» Problem to solve: Your copy should begin at the line containing "Click the Add Affiliate people icon" and end at the last line of the records; transcribe those lines exactly and leave out every picture.

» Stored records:
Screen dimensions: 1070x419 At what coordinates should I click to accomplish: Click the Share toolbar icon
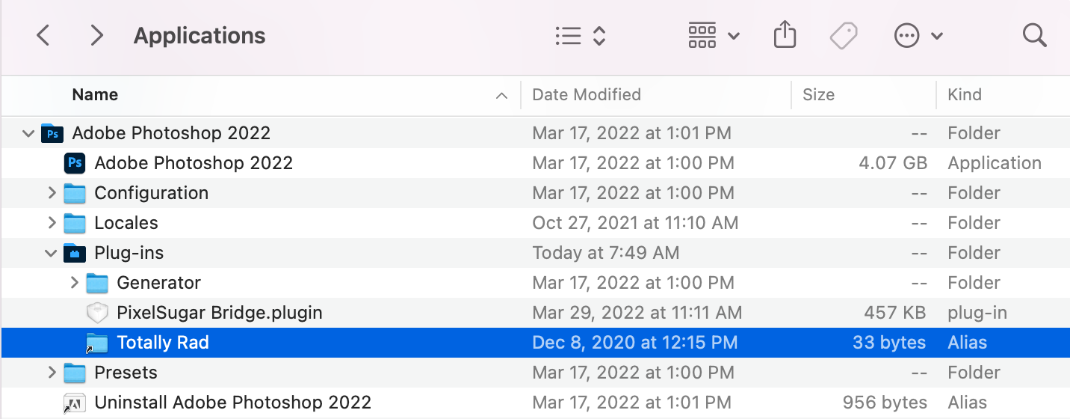click(x=785, y=35)
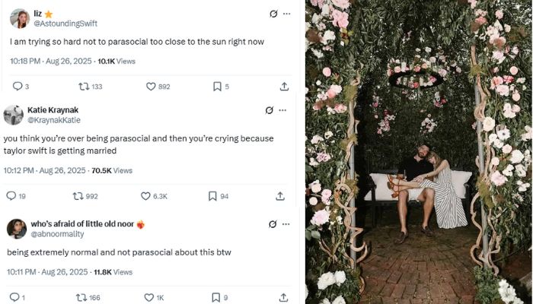Open the @KraynakKatie profile handle
This screenshot has height=304, width=533.
click(x=53, y=120)
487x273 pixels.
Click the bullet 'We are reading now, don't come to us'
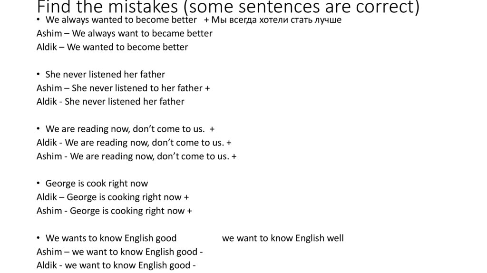tap(125, 129)
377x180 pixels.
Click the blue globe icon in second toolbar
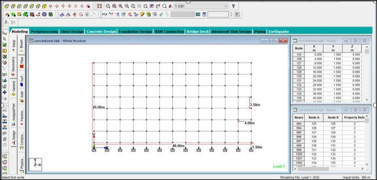click(x=44, y=14)
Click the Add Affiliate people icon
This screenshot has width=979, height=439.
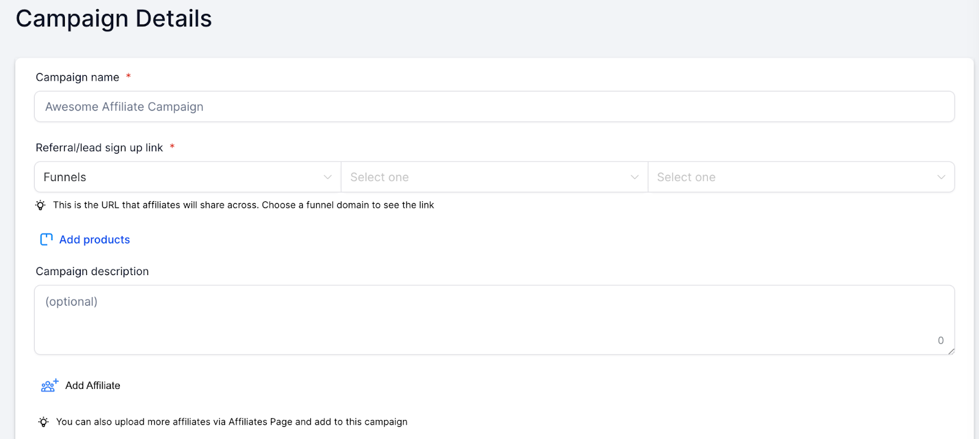(x=49, y=385)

» Response to the exercise:
Click the Add Affiliate people icon
This screenshot has width=979, height=439.
(x=49, y=385)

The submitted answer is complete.